In a saga that reads like a Bollywood script, complete with a long-suffering and heroic mother, Kokilaben has since then sought to broker peace between her squabbling sons, who though not on speaking terms live with her in the same Mumbai building.

Mukesh is building a $1 billion, 27-story home of his own.
Under their new agreement, the only area where Reliance Industries cannot compete with Anil is in gas fired power generation. Mukesh is free to invest in the high-growth, newer economy industries that will benefit from rapid expansion of Asia’s third-largest economy, as well as coal-based power.

What Next?
Reliance Industries, India’s biggest listed company, is forecast by Goldman Sachs to generate free cash flow of $18 billion between this year and the financial year that ends in March 2014, giving it plenty of firepower for investment.

Mukesh has a soft spot for telecom -- he founded the firm that became Reliance Communications and was ceded to Anil in the split -- although he is unlikely to dive into a cellular market locked in 15-player fight to the death. With his cash, he could eventually swoop in for a capital-starved operator.

Financial services are also on Mukesh’s radar screen. Anil’s Reliance Capital is engaged in insurance and fund management.

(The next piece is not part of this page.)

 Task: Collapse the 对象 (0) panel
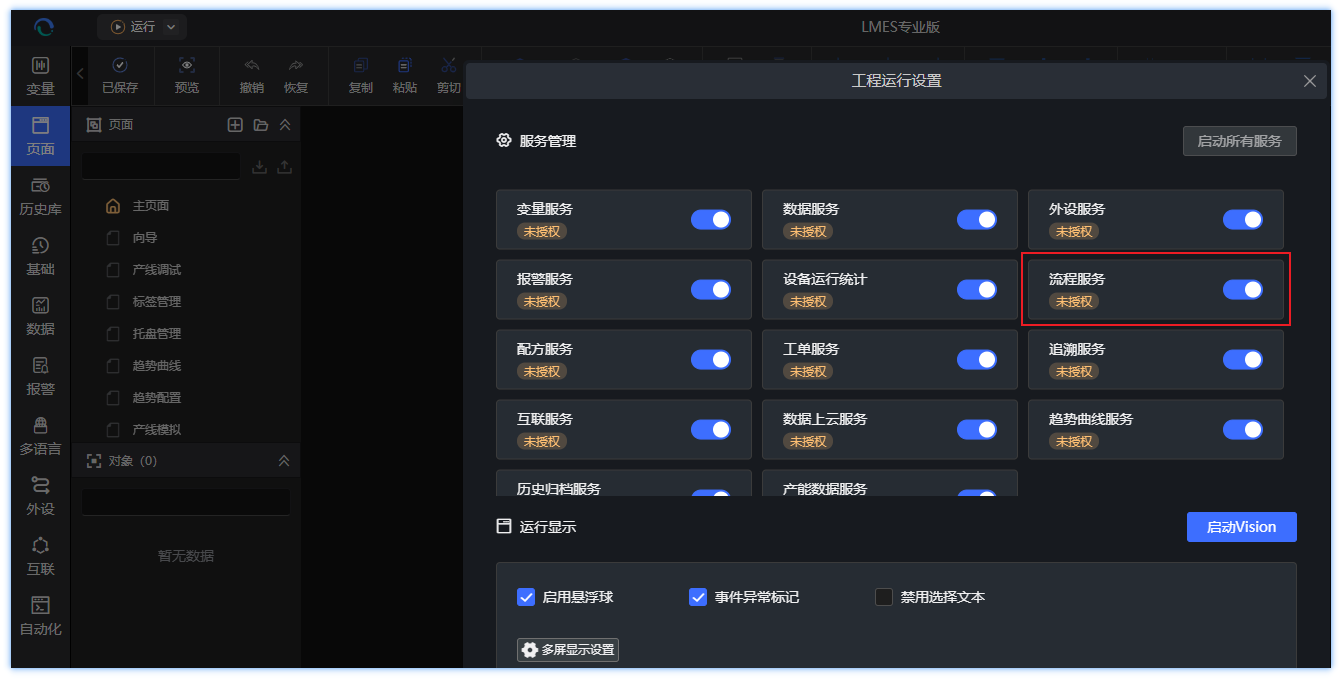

Both sectors are attractive to Reliance Industries, according to the source, and may see consolidation as undercapitalised players look to exit.

Mukesh Ambani is among several Indian tycoons also seen coveting a banking licence if rules eventually allow.

“For a company that has big project execution and scale as one of the core strengths, we feel thermal power; telecom, media and entertainment and financial services could be areas that could attract the company,” brokerage IDFC said in a note.